Selected excerpt:
# Notes
*  Skewed Distribution also makes for large data??

# **Documentation**

## Index - Level 1 API (algos)

### 1. Simple gaussian

The first evaluation metric is Simple univariant gaussian distribution, <br/>
1.  Fuction: fit_gauss(): returns the mean and std for a normal distribution modeled on particular column
2. is_anomaly(col, val, param): returns (flag, plot),
    * col - column name
    * val - value of the column for a row
    * param - dict containing mean and std for that the column 


### 2. Isolation Forest

1. fit_isolation_forest(self, data): applies isolation forest to the data and returns the classifier
    * Isolation forest is applied for the entire data
    * Isolation forest scores are in the range of -0.5 to +0.5, the greater the score the less the anomalous (Opposite of the original paper) 
    

## Index - Level 2 API

### 1. Column level anomaly detection


1. compute_columnar_anomaly(self, data, anomalous_rows ): Disaplays all the anomalous columns for all potential anomalous_rows
    * data - complete data (or partial data)
    * anomalous_rows - rows that the function needs to compute columnar anomaly

#CODE

In [0]:
import os
import sys
import numpy as np
import pandas as pd
import matplotlib.pyplot as plt
import io
import cv2
import tensorflow_datasets as tfds
import tensorflow as tf
from os.path import join
from gensim.models.keyedvectors import KeyedVectors
from tqdm.notebook import tqdm as tqdm_notebook
from scipy.stats import norm
import re

In [0]:
from google.colab import drive
drive.mount('/content/drive', force_remount=True)

In [0]:
# NY yellow taxi data
data = pd.read_csv(join(os.getcwd(),'drive','My Drive', 'datasets', 'table','yellow_tripdata_2019-01.csv'))

Source excerpt:
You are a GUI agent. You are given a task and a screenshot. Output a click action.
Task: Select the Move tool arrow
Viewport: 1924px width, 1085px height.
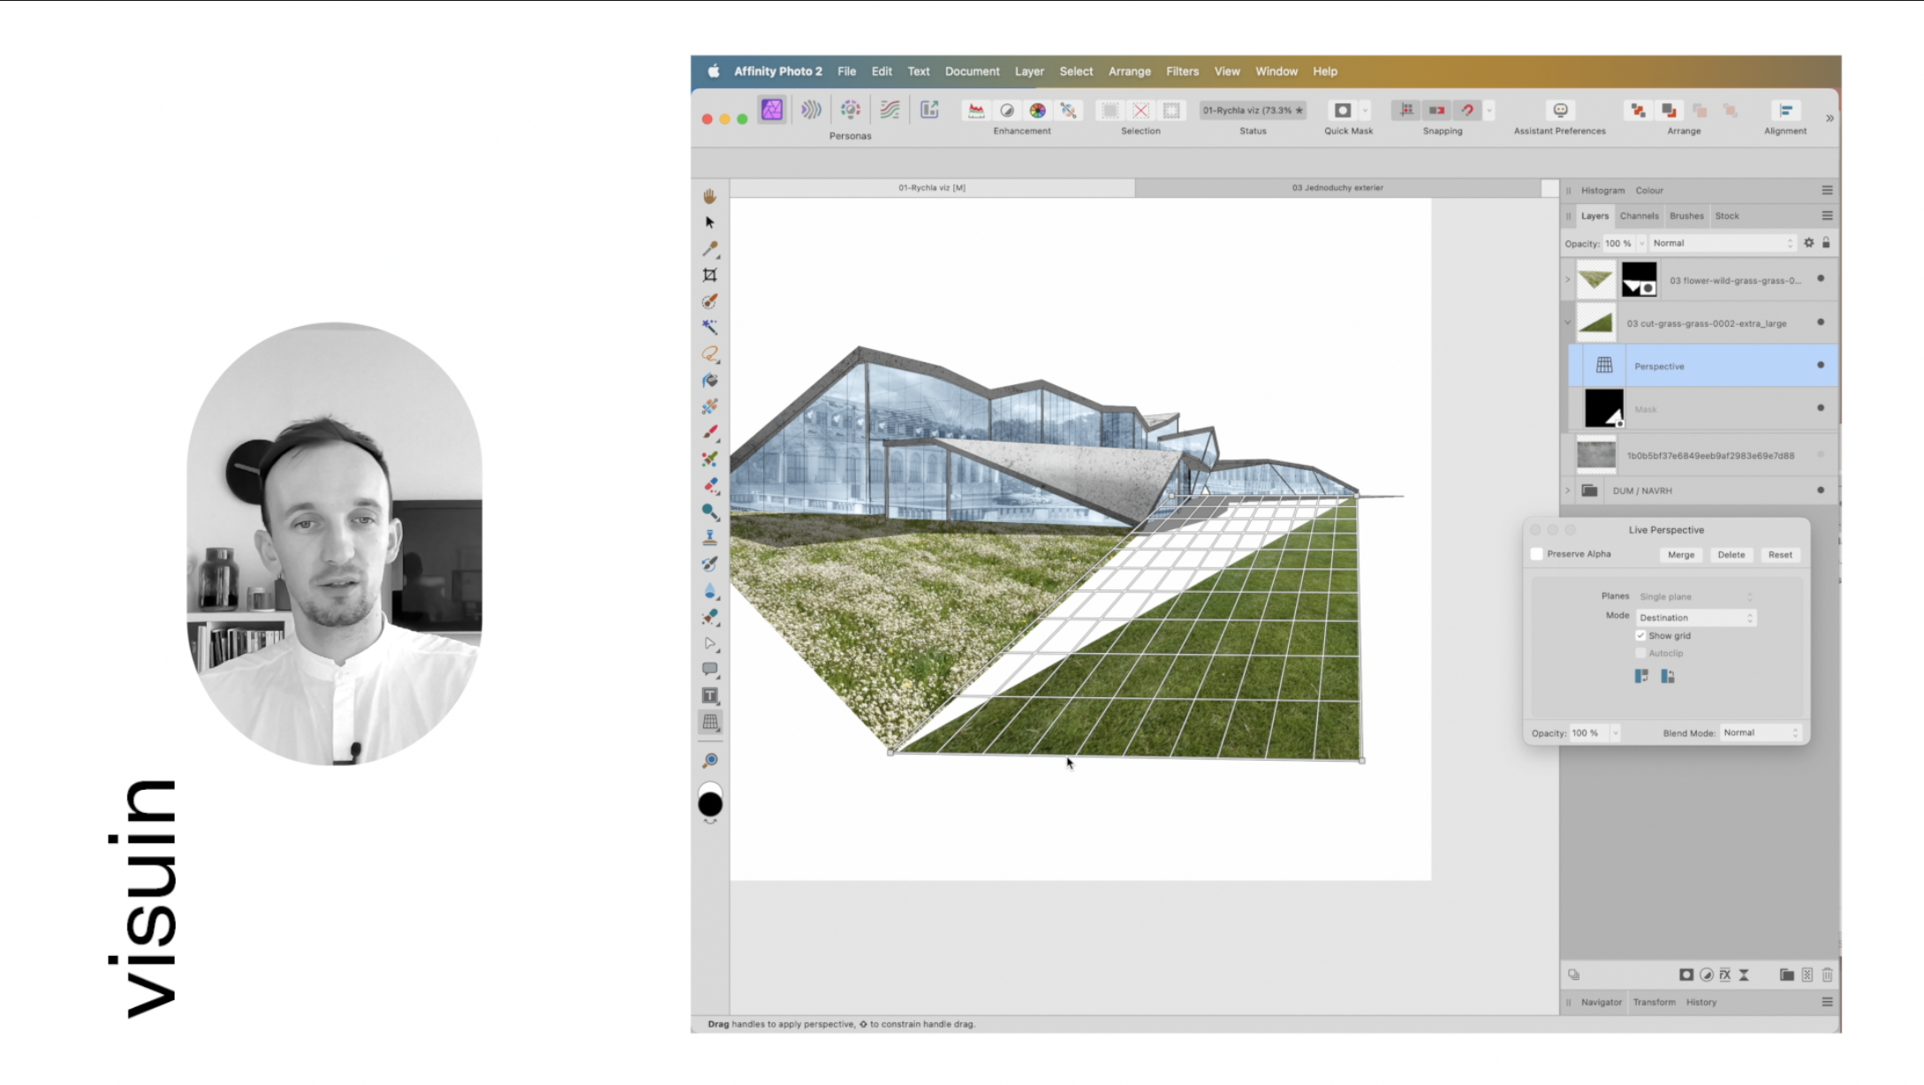pyautogui.click(x=709, y=223)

Problem set:
(A) Answer these questions from the anomaly detection notebook:
(i) What does fit_gauss() return?
(ii) What range do the isolation forest scores fall in?
(iii) What CSV file is read into data in the last line?
(B) Extend the anomaly detection notebook with the code that follows its last line.
None of the data is needed for what follows.

Answers to the problems:
(A)
(i) The mean and std for a normal distribution modeled on a particular column.
(ii) From -0.5 to +0.5.
(iii) yellow_tripdata_2019-01.csv

(B)
In [0]:
def test(**kwargs):
    print('first' in kwargs.keys())
test(second = 10)
data.congestion_surcharge[~np.isnan(data.congestion_surcharge)]

# Modules

In [0]:
def get_img_from_fig(fig, dpi=150):
    buf = io.BytesIO()
    fig.savefig(buf, format="png", dpi=dpi, bbox_inches = 'tight')
    buf.seek(0)
    img_arr = np.frombuffer(buf.getvalue(), dtype=np.uint8)
    buf.close()
    img = cv2.imdecode(img_arr, 1)
    img = cv2.cvtColor(img, cv2.COLOR_BGR2RGB)
    return img
def print_nplots(plots):
    n = len(plots)
    fig=plt.figure(figsize=(9, 6*n))
    for i in range(len(plots)):
        fig.add_subplot(n,1,i+1)
        plt.imshow(plots[i])
        plt.axis('off')
    plt.show()

In [0]:

def plot_gauss(col = 'column name', mu=998.8, sigma=73.10, sensitivity = 1,val=1120):
    
    z1 = mu - sigma*sensitivity
    z2 = mu + sigma*sensitivity
    x = np.arange(z1, z2, sigma/100) 
    # plot range x1, x2
    if val>mu:
        x2 = max(mu + sigma* max(sensitivity, 4), val)
        x1 = mu - sigma*max(sensitivity, 4)
    else:
        x1 = min(mu - sigma * max(sensitivity, 4), val)
        x2 = mu + sigma*max(sensitivity, 4)
    x_all = np.arange(x1, x2, sigma/100)
    # print(x1,x2)
    # print(x.shape)
    # print(x_all.shape)
    fig, ax = plt.subplots(figsize=(9,6))
    y = norm.pdf(x,mu,sigma)
    # print(y.shape)
    y_all = norm.pdf(x_all,mu,sigma)
    # print(y_all.shape)
    plt.style.use('fivethirtyeight')
    ax.plot(x_all, y_all)
    ax.fill_between(x,y,0, alpha=0.3, color='g')
    ax.fill_between(x_all,y_all,0, alpha=0.1)
    ax.scatter(val, norm.pdf(val,mu,sigma), s=100,c='r',marker = 'o', label = 'Position of Anomaly')
    # ax.set_xlim([-4,4])
    ax.set_xlabel('Gaussian distribution')
    ax.set_yticklabels([])
    ax.set_title(col)
    plt.legend()
    plt.close(fig)
    # plt.savefig('normal_curve.png', dpi=72, bbox_inches='tight')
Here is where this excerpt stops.